### Supplied data
▽

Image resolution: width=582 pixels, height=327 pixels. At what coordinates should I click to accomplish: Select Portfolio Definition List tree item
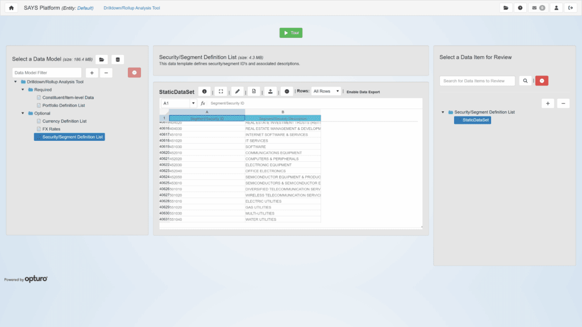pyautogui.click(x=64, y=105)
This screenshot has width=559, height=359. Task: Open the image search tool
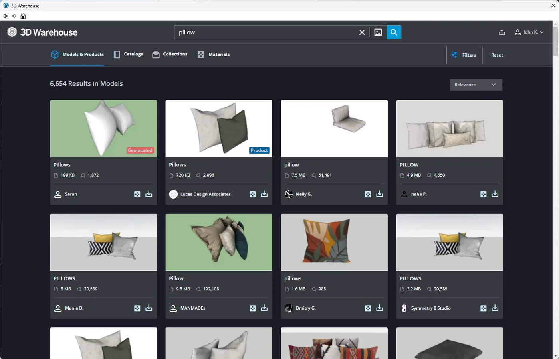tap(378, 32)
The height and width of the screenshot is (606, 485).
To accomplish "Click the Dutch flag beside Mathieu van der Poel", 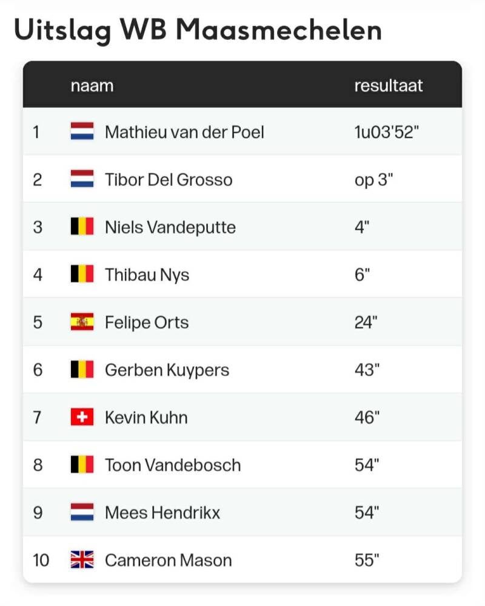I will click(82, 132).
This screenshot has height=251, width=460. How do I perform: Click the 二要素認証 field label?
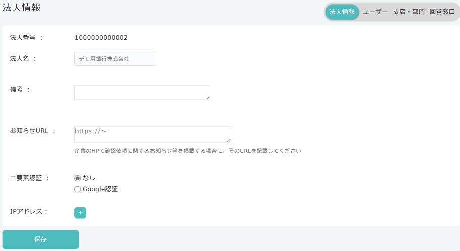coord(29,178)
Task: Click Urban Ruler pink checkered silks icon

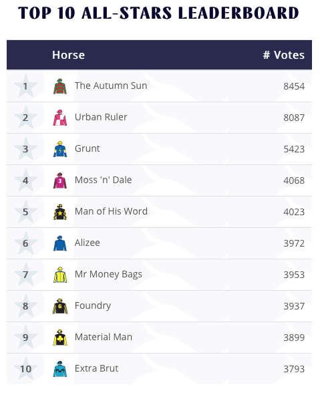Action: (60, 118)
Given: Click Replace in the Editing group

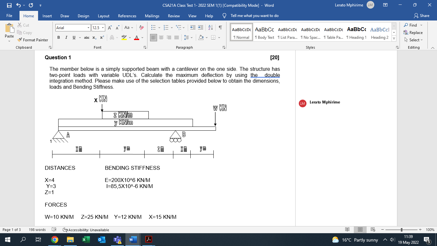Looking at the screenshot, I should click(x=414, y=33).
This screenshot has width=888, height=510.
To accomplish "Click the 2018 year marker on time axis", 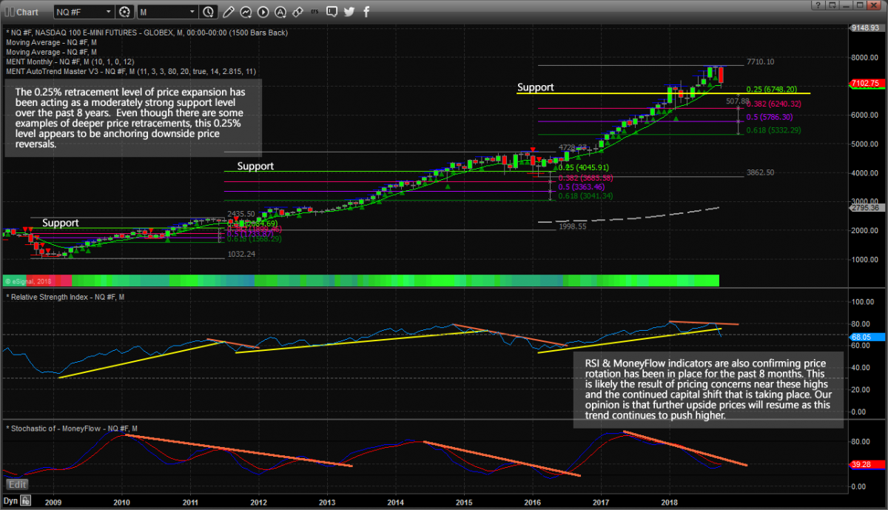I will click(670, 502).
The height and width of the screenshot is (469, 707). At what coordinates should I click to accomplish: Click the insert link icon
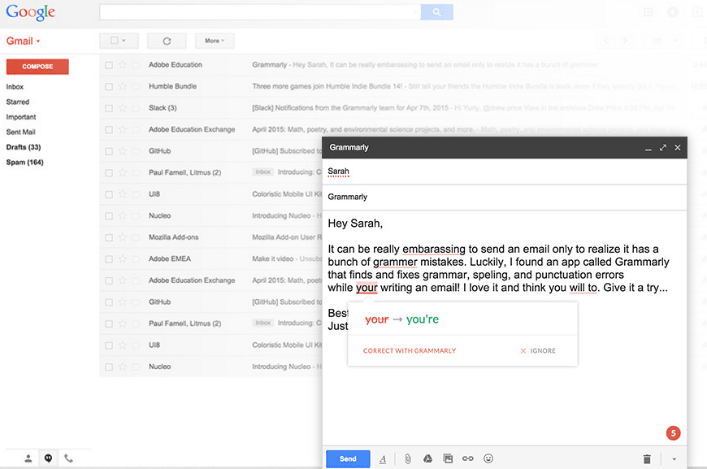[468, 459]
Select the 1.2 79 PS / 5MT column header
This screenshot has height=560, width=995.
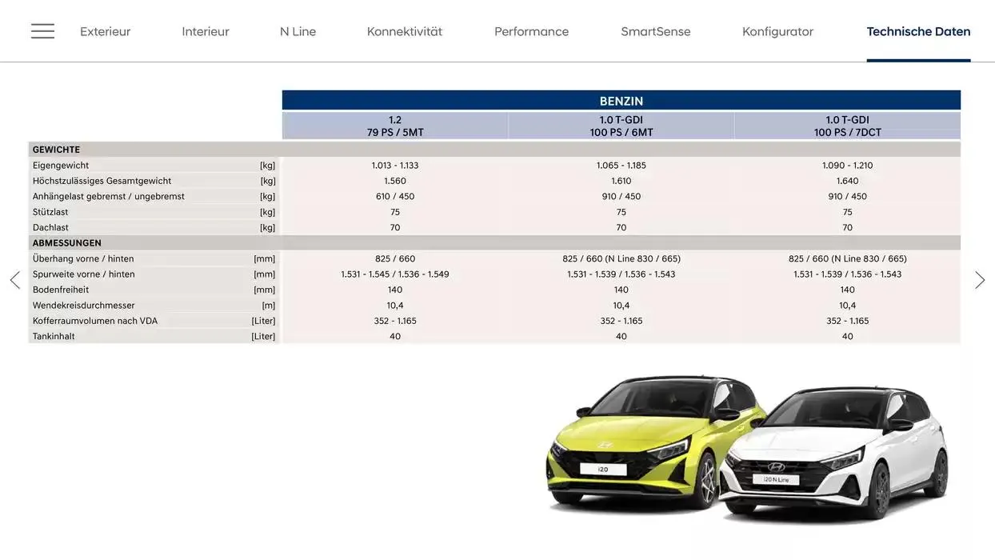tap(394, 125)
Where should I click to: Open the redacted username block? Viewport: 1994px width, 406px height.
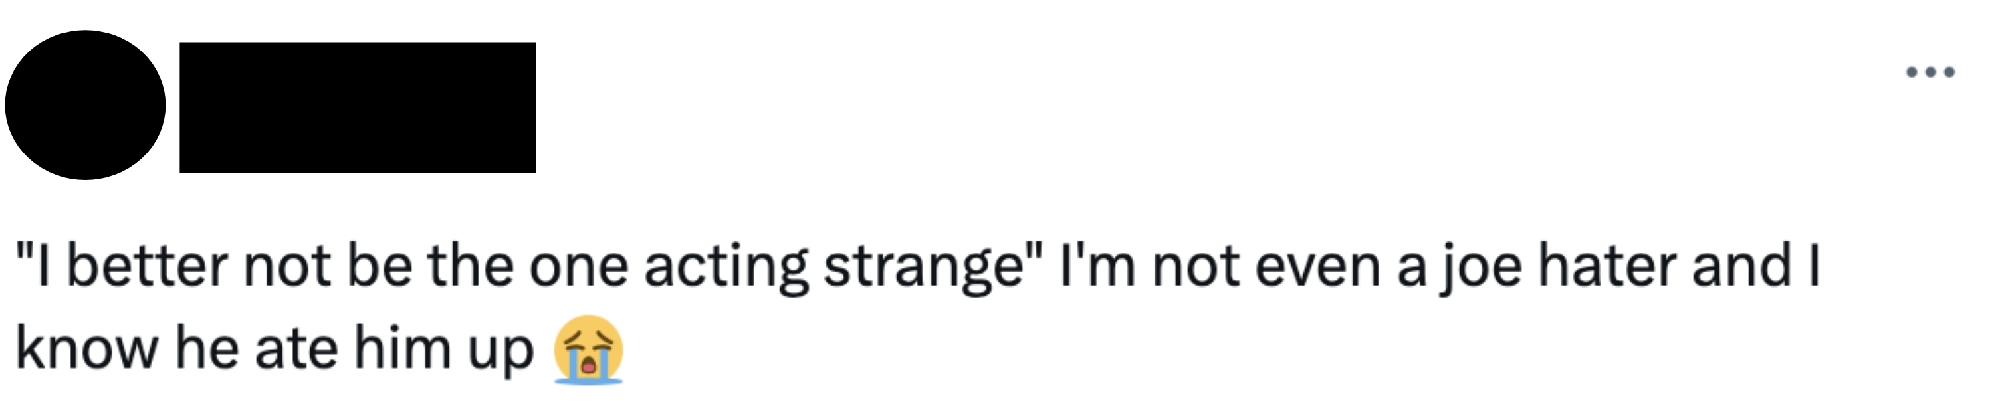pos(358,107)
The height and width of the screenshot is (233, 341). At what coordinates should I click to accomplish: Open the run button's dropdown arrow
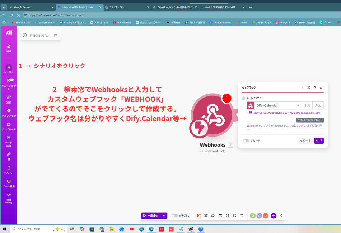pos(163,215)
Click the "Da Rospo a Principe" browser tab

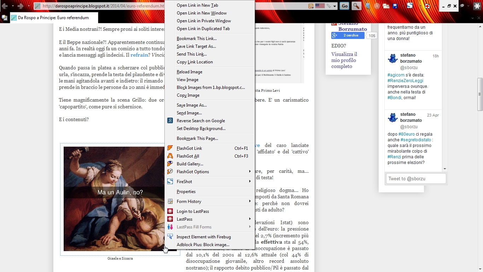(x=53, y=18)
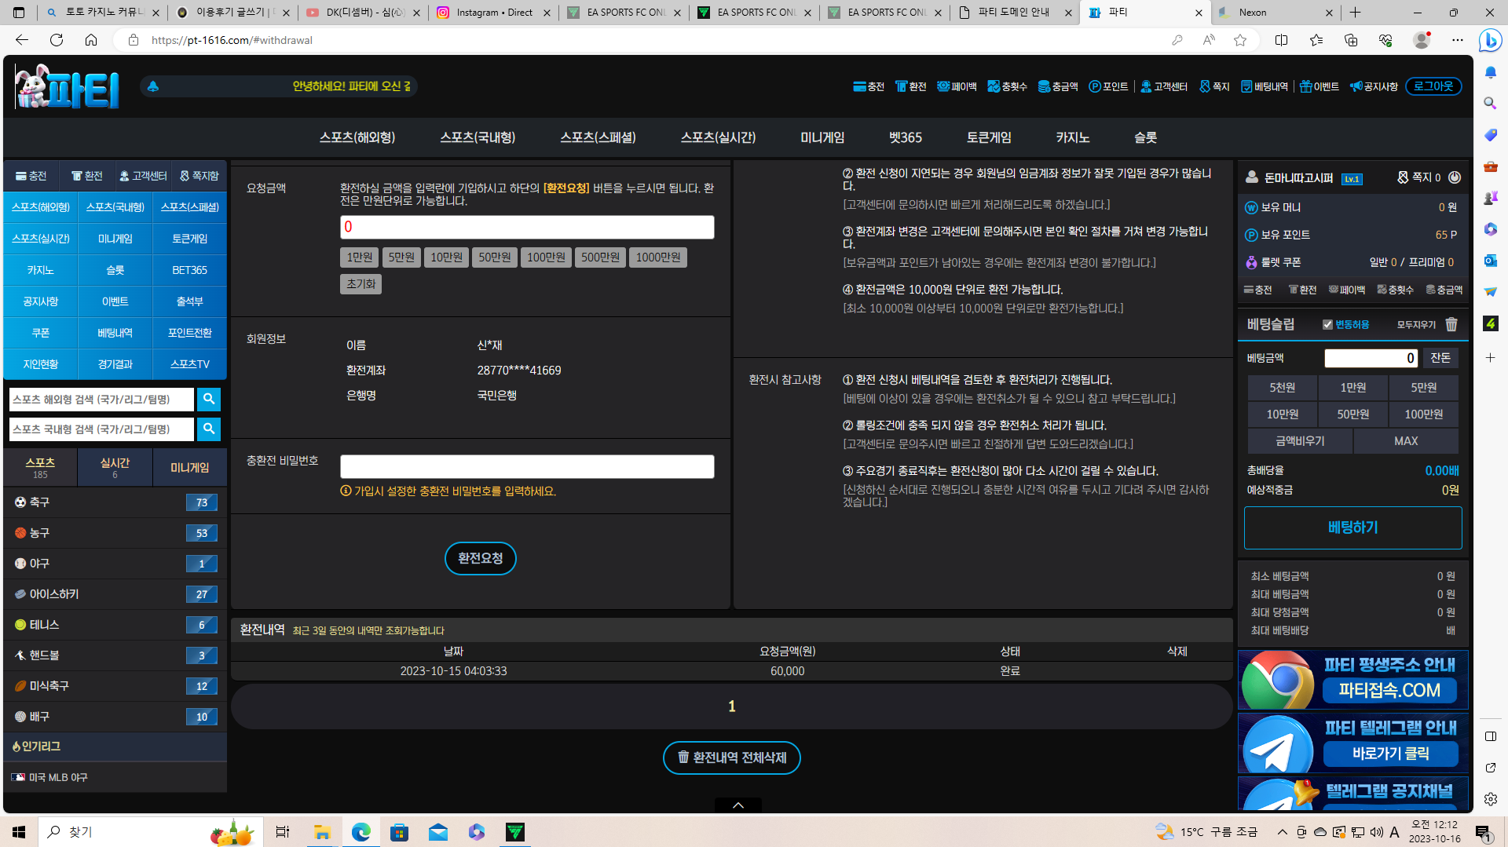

△

### What is expected
From the line that contains "The height and width of the screenshot is (233, 341)." down to the last line of the material above, every line must be repeated exactly, with pictures removed and both end lines included.

### Exercise response
The height and width of the screenshot is (233, 341). At what coordinates should I click to accomplish: Open the run button's dropdown arrow
pos(163,215)
Click the "Da Rospo a Principe" browser tab

(x=53, y=18)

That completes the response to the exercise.